On February 7, 1940, Pinocchio debuted at the Center Theatre in New York City. It was Disney’s second full-length animated feature film and the first to win a competitive Academy Award.
Written in 1881 by Carlo Collodi, The Adventures of Pinocchio is a children’s book about the mishaps of a mischievous puppet that longs to become a human boy. It was published at a time when children’s books were relatively new, so it became popular around the world.
In September 1937, while working on Snow White, animator Norman Ferguson brought an English version of the book to Walt Disney. Walt loved it and planned to produce it as the company’s third movie. It was later moved up to become his second movie when production on Bambi proved troublesome.

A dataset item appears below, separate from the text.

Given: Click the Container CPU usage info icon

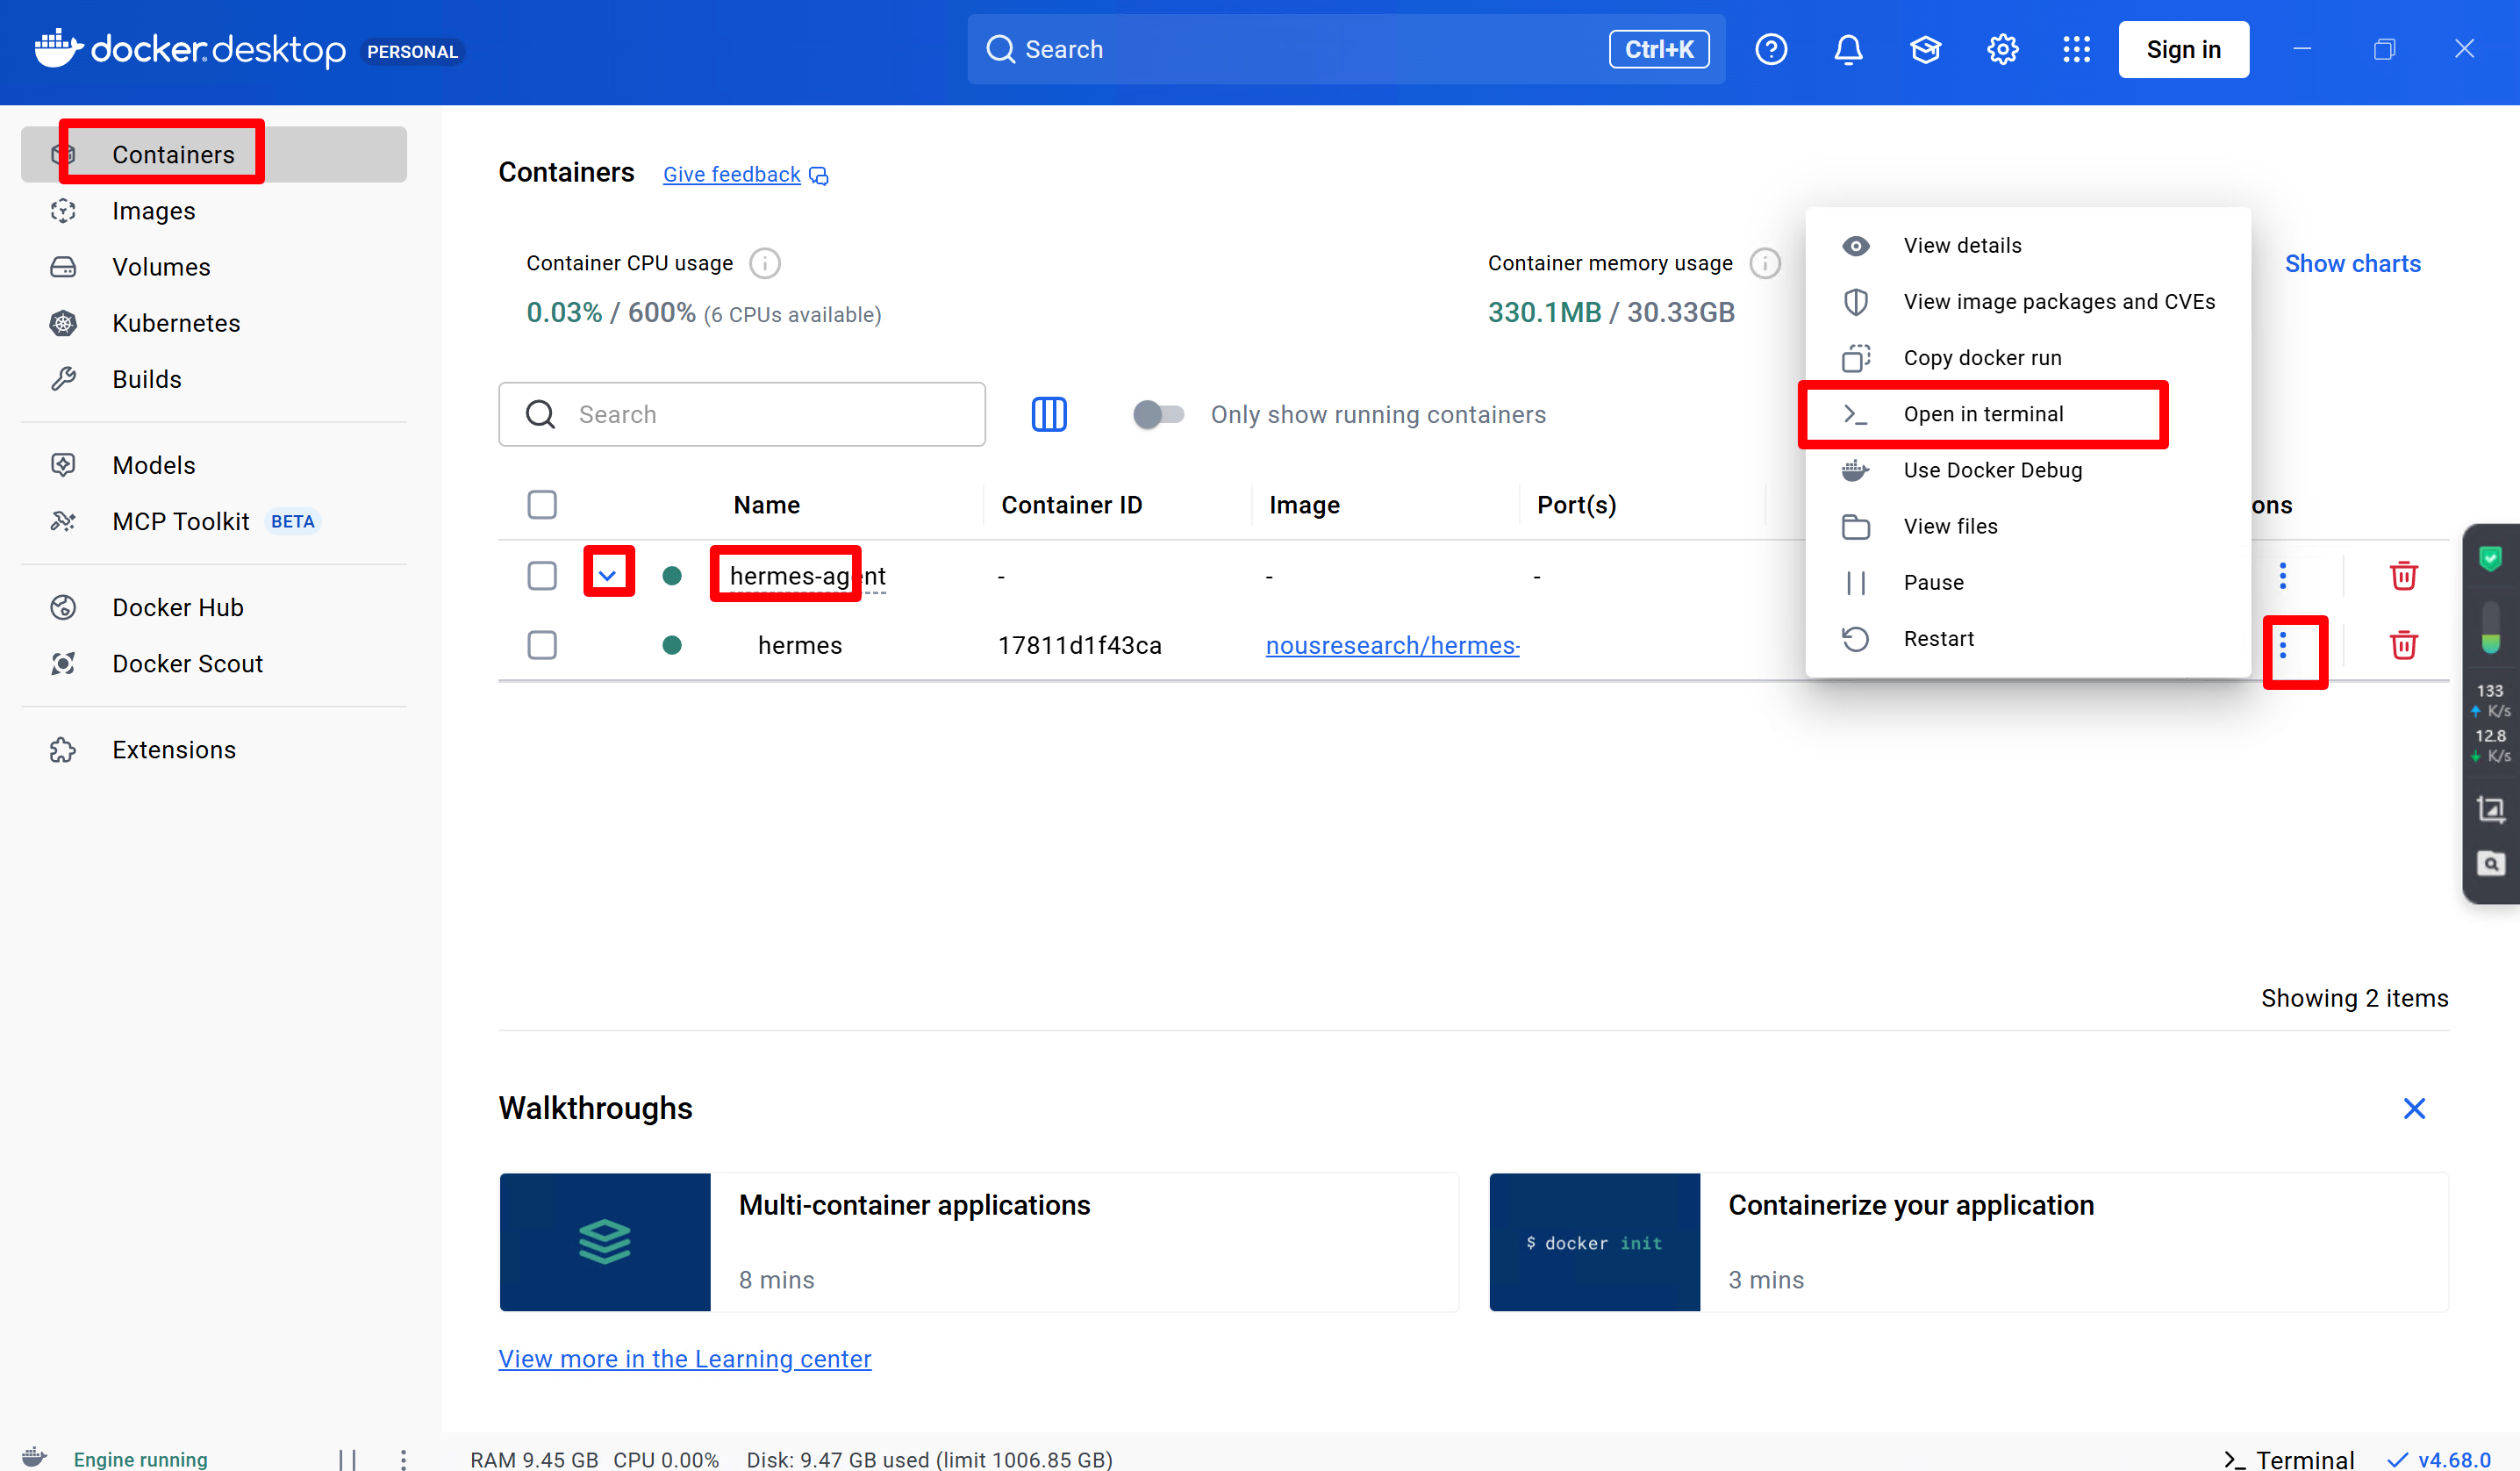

Snow White had been so profitable and successful (even winning an honorary Oscar), Disney felt compelled to go all out and make Pinocchio just right. The secret to Pinocchio’s perfection was extensive use of the horizontal multi-plane camera. Disney, and other studios, had developed the camera over a number of years, getting the technology down in time to shoot a couple of scenes for Snow White. The Disney team perfected their techniques while shooting the 1939 cartoon Donald’s Lucky Day, and went on to use its capabilities to the fullest in Pinocchio.

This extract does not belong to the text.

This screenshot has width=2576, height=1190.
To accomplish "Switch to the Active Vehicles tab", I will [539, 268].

The multi-plane camera revolutionized Disney’s animation, giving three-dimensional depth to one-dimensional pictures. Imagine a series of seven moveable panes of glass stacked underneath a camera. Now place drawings on each pane of glass. Put a drawing of a puppet on the pane of glass closest to the camera, a drawing of Honest John Foulfellow on the one beneath it, a picture of a dog crossing the street on the one after that, a building down the street on the next, and so on, spacing the drawings according to perspective. Now picture those layers of glass moving, some in unison with the movement of other panes, some moving independently of the other panes, as the camera moves forward and backward, filming through all seven panes of glass.
The most outstanding example of the multi-plane capabilities – and probably the most complex scene to shoot – was the scene in which Pinocchio is trapped in a cage inside Stromboli’s wagon. The wagon is moving and Pinocchio is moving inside the swinging cage. Light from the moon high in the night sky beams through the window and the light rays of the Blue Fairy permeate the entire scene!
Understandably, this kind of photography was very expensive. A one-, two-, or three-second scene cost $25,000 to film – a staggering sum today, and even more so in 1939. Not surprisingly, Pinocchio was one of the most expensive features Disney ever made, costing $2,289,000. And to make matters worse for the studio, Disney’s European market evaporated just before Pinocchio’s release as the continent entered WWII. Europe accounted for 45 percent of the company’s revenues, so Pinocchio was in financial trouble before it was released.
But Walt Disney wouldn’t be deterred from releasing his masterpiece, and it premiered on February 7, 1940, at New York City’s Center Theatre. Pinocchio garnered largely popular reviews. Critic Archer Winsten described the film as “fantastically delightful, absolutely perfect, and a work of pure, unadulterated genius.” However, the loss of international sales forced Disney to write off a loss of one million dollars after its initial release. Since then, of course, Pinocchio has earned back this sum many times over.
Pinocchio received Academy Awards for Best Song (for “When You Wish Upon A Star”) and Best Scoring of a Musical Picture. The moving song, performed by the character Jiminy Cricket, went on to become the Walt Disney Company’s signature song.